---------- Provided information ----------

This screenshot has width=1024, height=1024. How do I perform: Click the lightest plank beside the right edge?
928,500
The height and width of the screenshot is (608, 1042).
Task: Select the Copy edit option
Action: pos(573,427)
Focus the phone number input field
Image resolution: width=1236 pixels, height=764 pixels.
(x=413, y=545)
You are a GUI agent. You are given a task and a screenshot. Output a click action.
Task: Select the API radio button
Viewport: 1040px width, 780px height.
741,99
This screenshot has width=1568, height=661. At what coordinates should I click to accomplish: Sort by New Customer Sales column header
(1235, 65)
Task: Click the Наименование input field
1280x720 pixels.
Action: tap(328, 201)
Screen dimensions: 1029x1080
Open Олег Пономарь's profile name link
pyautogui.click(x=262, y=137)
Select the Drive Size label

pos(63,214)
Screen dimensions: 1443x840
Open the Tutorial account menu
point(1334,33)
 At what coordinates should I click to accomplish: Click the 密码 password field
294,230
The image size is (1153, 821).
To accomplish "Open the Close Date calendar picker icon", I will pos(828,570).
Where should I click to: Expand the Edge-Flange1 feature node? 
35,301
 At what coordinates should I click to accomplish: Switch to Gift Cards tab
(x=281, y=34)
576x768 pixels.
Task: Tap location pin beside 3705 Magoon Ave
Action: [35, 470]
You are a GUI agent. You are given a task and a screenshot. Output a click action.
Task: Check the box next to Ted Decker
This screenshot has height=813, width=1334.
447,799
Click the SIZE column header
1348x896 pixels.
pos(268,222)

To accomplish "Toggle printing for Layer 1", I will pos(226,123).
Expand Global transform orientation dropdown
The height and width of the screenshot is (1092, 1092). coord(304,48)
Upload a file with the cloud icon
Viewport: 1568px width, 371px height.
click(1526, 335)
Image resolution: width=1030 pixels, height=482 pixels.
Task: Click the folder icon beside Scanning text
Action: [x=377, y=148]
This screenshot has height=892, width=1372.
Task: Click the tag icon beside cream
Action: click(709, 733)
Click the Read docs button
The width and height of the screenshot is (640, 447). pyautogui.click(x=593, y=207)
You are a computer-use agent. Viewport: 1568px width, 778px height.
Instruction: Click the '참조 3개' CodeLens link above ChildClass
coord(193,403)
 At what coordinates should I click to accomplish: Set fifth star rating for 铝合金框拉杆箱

----------

* **Required work**
Every record above is to be written out exactly.

* **Task result**
This screenshot has width=1024, height=1024. How do I perform: Click the lightest plank beside the right edge?
928,500
The height and width of the screenshot is (608, 1042).
Task: Select the Copy edit option
Action: pos(573,427)
Focus the phone number input field
Image resolution: width=1236 pixels, height=764 pixels.
(x=413, y=545)
You are a GUI agent. You are given a task and a screenshot. Output a click action.
Task: Select the API radio button
Viewport: 1040px width, 780px height.
741,99
This screenshot has width=1568, height=661. At what coordinates should I click to accomplish: Sort by New Customer Sales column header
(1235, 65)
Task: Click the Наименование input field
1280x720 pixels.
Action: tap(328, 201)
Screen dimensions: 1029x1080
Open Олег Пономарь's profile name link
pyautogui.click(x=262, y=137)
Select the Drive Size label

pos(63,214)
Screen dimensions: 1443x840
Open the Tutorial account menu
point(1334,33)
 At what coordinates should I click to accomplish: Click the 密码 password field
294,230
The image size is (1153, 821).
To accomplish "Open the Close Date calendar picker icon", I will pos(828,570).
Where should I click to: Expand the Edge-Flange1 feature node? 
35,301
 At what coordinates should I click to accomplish: Switch to Gift Cards tab
(x=281, y=34)
576x768 pixels.
Task: Tap location pin beside 3705 Magoon Ave
Action: [35, 470]
You are a GUI agent. You are given a task and a screenshot. Output a click action.
Task: Check the box next to Ted Decker
This screenshot has height=813, width=1334.
447,799
Click the SIZE column header
1348x896 pixels.
pos(268,222)

To accomplish "Toggle printing for Layer 1", I will pos(226,123).
Expand Global transform orientation dropdown
The height and width of the screenshot is (1092, 1092). coord(304,48)
Upload a file with the cloud icon
Viewport: 1568px width, 371px height.
click(1526, 335)
Image resolution: width=1030 pixels, height=482 pixels.
Task: Click the folder icon beside Scanning text
Action: [x=377, y=148]
This screenshot has height=892, width=1372.
Task: Click the tag icon beside cream
Action: click(709, 733)
Click the Read docs button
The width and height of the screenshot is (640, 447). pyautogui.click(x=593, y=207)
You are a computer-use agent. Viewport: 1568px width, 778px height.
Instruction: Click the '참조 3개' CodeLens link above ChildClass
coord(193,403)
 At what coordinates should I click to accomplish: Set fifth star rating for 铝合金框拉杆箱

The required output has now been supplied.